On Tuesday, South Carolina Senator Lindsey Graham introduced a bill that would ban abortion nationwide after 15 weeks, with exceptions for rape, incest and when the mother’s life is at risk. in danger.
Which leads to an obvious question: Why?
After all, Republicans have desperately backtracked on abortion almost since the Supreme Court struck down Roe v. Wade this summer, ending the constitutional right to abortion.
GOP candidates have been busy cleaning their websites of their more strident abortion language, which in many cases has helped them win their primaries as they see the political comeback in the electorate general.
A recent poll suggests that while public opinion is more divided on a 15-week ban than the court’s overturning of Roe, which is widely unpopular, a majority of Americans still oppose Graham’s proposed limit. .
And Senate Republican Leader Mitch McConnell seemed, uh, less than happy with Graham’s gamble. McConnell told CNN’s Manu Raju that he thought the majority of Republican senators would prefer to leave the issue of abortion to the states.

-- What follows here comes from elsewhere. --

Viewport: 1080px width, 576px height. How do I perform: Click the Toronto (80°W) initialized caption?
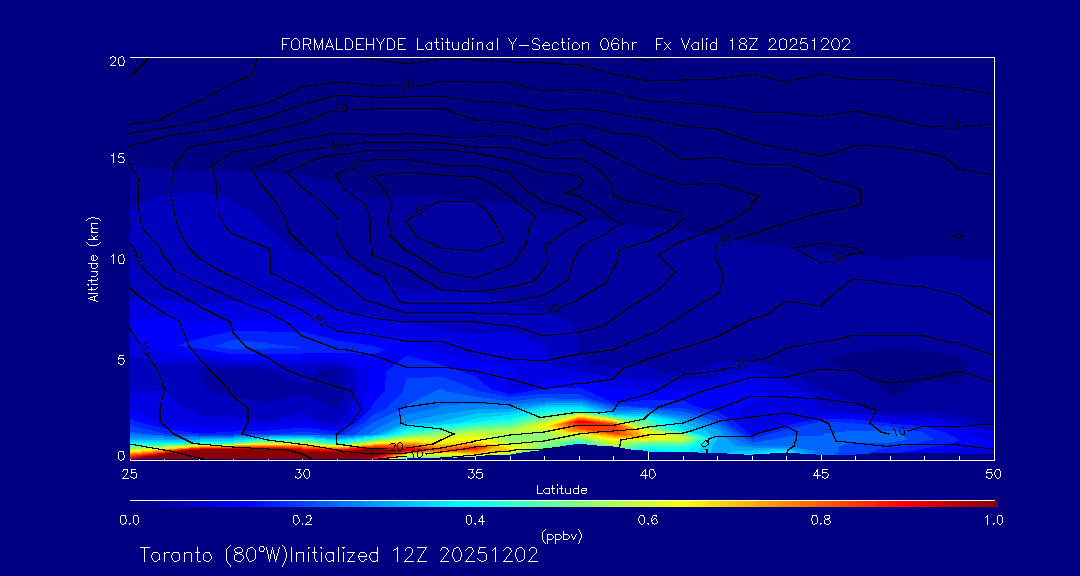339,555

The resistance Graham’s plan met almost immediately — and the glee with which Democrats clung to it — suggests it may be short-lived.
But it’s worth asking: what was he trying to do?

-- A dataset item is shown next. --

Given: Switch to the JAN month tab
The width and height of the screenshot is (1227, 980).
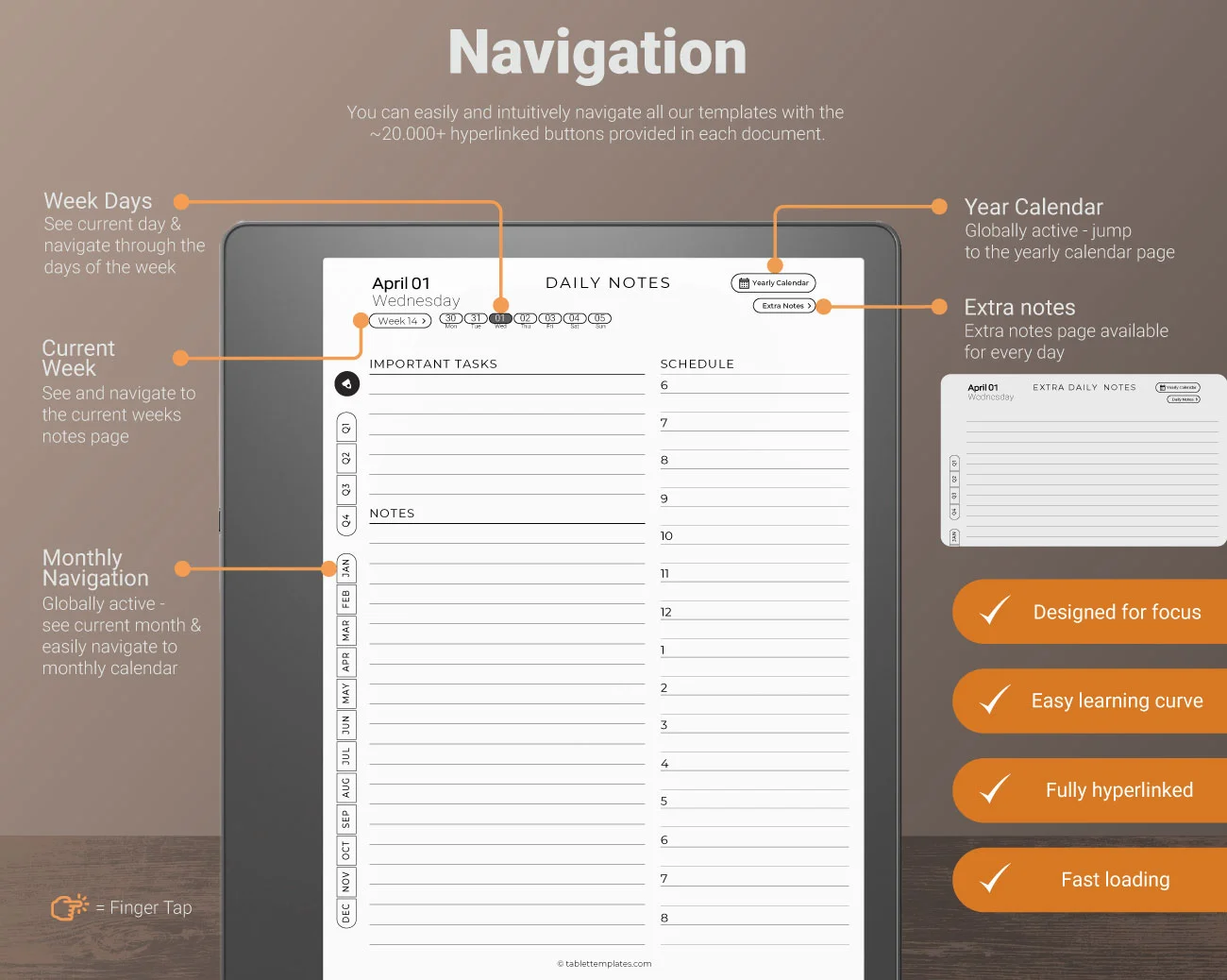Looking at the screenshot, I should [346, 568].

Here’s my theory: Graham sees his party being bludgeoned on the issue. And some conservative states have now implemented near-total abortion bans. This puts Republican Senate candidates across the country constantly on the defensive, trying to defend a position extremely unpopular with the public.
And so, Graham is trying to give the Republican candidates something to say that he thinks connects the needle between keeping the GOP base, which is adamantly opposed to abortion in all its forms, happy and not totally alienating the center of the electorate.
Graham hopes to give Republicans a positive talking point on the abortion issue — something his side can point to as proof that they are not the intolerant ogres that Democrats have, to date, effectively presented as following the Supreme Court’s decision.
The alternative analysis of Graham’s decision is that he deeply believes that abortion after 15 weeks of pregnancy should be banned and that his side should be registered on this. Period. But while Graham may well believe that, he is far too savvy to simply roll out this plan less than two months before an election without considering the political consequences of doing so.
(Inset: The fact that House Republicans also imposed a 15-week ban — and unveiled it the same day Graham did — suggests a level of coordination that indicates politics is behind it all.)
Will it work? It’s not at all clear – especially since the Democrats control the Senate, which makes Graham’s bet somewhat dependent on what Senate Majority Leader Chuck Schumer thinks is the right policy move. for his side.
Point: Graham’s scheme is a major flashpoint in the Senate majority fight. It remains to be seen who it helps and who it hurts.